Hey, I have a data set with ~1 million nodes and 1 million relations. My goal now is to return all of the data using the neo4j and cypher(QL) but I get a lot of redundancy. My set contains Posts, Authors, Comments and InLinks. The relations are:
- Post ->WRITTEN_BY->Author;
- Comment ->POSTED_ON->Post;
- InLinks ->LINKS->Post.
My cypher is this:
match (p:Posts)-[:WRITTEN_BY]->(author), (c:Comments)-[:POSTED_ON]->(p), (i:InLinks)-[:LINKS]->(p) RETURN p as Post, c as Comment, i as Inlink, author LIMIT 100
and I get an output like:
Post Comment InLink Author
PostID1 CommentID1 InLinkID1 AuthorID1 (for example)
PostID1 CommentID1 InLinkID2 AuthorID1 (for example)
PostID1 CommentID2 InLinkID3 AuthorID1 (for example)
PostID1 CommentID2 InLinkID4 AuthorID1 (for example)
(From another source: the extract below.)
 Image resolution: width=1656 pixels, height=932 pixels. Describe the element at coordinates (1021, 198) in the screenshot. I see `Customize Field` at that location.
PostID1 CommentID1 InLinkID5 AuthorID1 (for example)
as you can see here, for the same Post and Author but different InLink and Comment I'm getting redundancy aka I'm getting data that is repeating non necessarily. What I'm trying to achieve is
Post Comment InLink Author
PostID1 CommentID1 InLinkID1 AuthorID1 (for example)
InLinkID2 AuthorID1 (for example)
InLinkID5 AuthorID1 (for example)
-------------------------------------------------------------------------
PostID1 CommentID2 InLinkID3 AuthorID1 (for example)
InLinkID2 AuthorID4 (for example)
Any tips on how to do this?
Thank you